Authored by Tony Feng
Created on Oct 13th, 2022
Last Modified on Oct 16th, 2022
Intro
This sereis of posts contains a summary of materials and readings from the course CSCI 1460 Computational Linguistics that I’ve taken @ Brown University. The class aims to explore techniques regarding recent advances in NLP with deep learning. I posted these “Notes” (what I’ve learnt) for study and review only.
Langauge Modeling
Definition
- It assigns a probability to a sequence of words
- Given a sequence of words, predict the most likely next word
- Generate likely sequences of words
Applications
- Unconstrained text generation
- Conditional text generation,
- Machine Translation
- Speech Recognition
- Summarization
- Representation Learning
N-gram Langauge Models
Directly Computing Corpus Stats
It just computes the probability directly, but langauge is dynamic and we cannot ensure same sentence will exist in the corpus for multiple times.

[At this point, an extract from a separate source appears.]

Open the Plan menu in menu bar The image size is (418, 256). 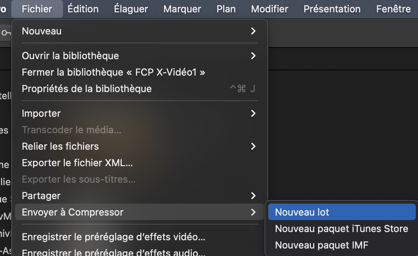coord(226,9)
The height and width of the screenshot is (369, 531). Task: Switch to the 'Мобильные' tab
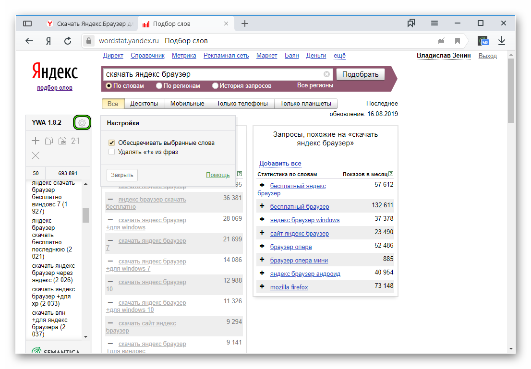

$$P(w_0, …, w_1) = \frac{n}{N(l)} $$
, where $n$ is num of occurances of $w_0, …, w_1$ and $N$ is number of sequences with length $l$.
Unigram Language Model
$$ P\left(w_{0} \ldots w_{n}\right)=P\left(w_{0}\right) P\left(w_{1} \mid w_{0}\right) P\left(w_{2} \mid w_{0}, w_{1}\right) \ldots P\left(w_{n} \mid w_{0} \ldots w_{n-1}\right)$$
According to Naive Asumption, we have $ P\left(w_{i} \mid w_{0} \ldots w_{i-1}\right) \approx P\left(w_{i}\right) $.
$$ P\left(w_{0} \ldots w_{n}\right) \approx P\left(w_{0}\right) P\left(w_{1}\right) P\left(w_{2}\right) \ldots P\left(w_{n}\right) $$
However, $P($“give me an apple”$)$ equals $P($“give an apple me”$)$.
Bigram Language Model
According to Markov Assumption, we have $P\left(w_{i} \mid w_{0} \ldots w_{i-1}\right) \approx P\left(w_{i} \mid w_{i-1}\right)$.
$$P\left(w_{0} \ldots w_{n}\right) \approx P\left(w_{0}\right) P\left(w_{1} \mid w_{0}\right) P\left(w_{2} \mid w_{1}\right) \ldots P\left(w_{n} \mid w_{n-1}\right)$$
N-gram Language Model
$$P\left(w_{0} \ldots w_{n}\right) \approx \prod_{i=0}^{n} P\left(w_{i} \mid w_{i-(n-1)} \ldots w_{i-1}\right)$$
Smoothing
Laplace Smoothing
The basic idea is to “add one” to everything, so there won’t be zero counts.
- It needs to renormalize to keep it probability distribution
$$P\left(w_{n} \mid w_{n-1}\right)=\frac{N\left(w_{n-1} w_{n}\right)+1}{\sum_{w}\left(N\left(w_{n-1} w\right)+1\right)}$$ - It is often intepreted as discounting, beacuse we borrow probability mass from high-frequency words in order to make room for unseen words.
Backoff
We can estimate the probability of a longer sequence from the probabilities of its subsequences. If an ngram of length $n$ is not observed, use the corresponding length $n-1$ ngram instead.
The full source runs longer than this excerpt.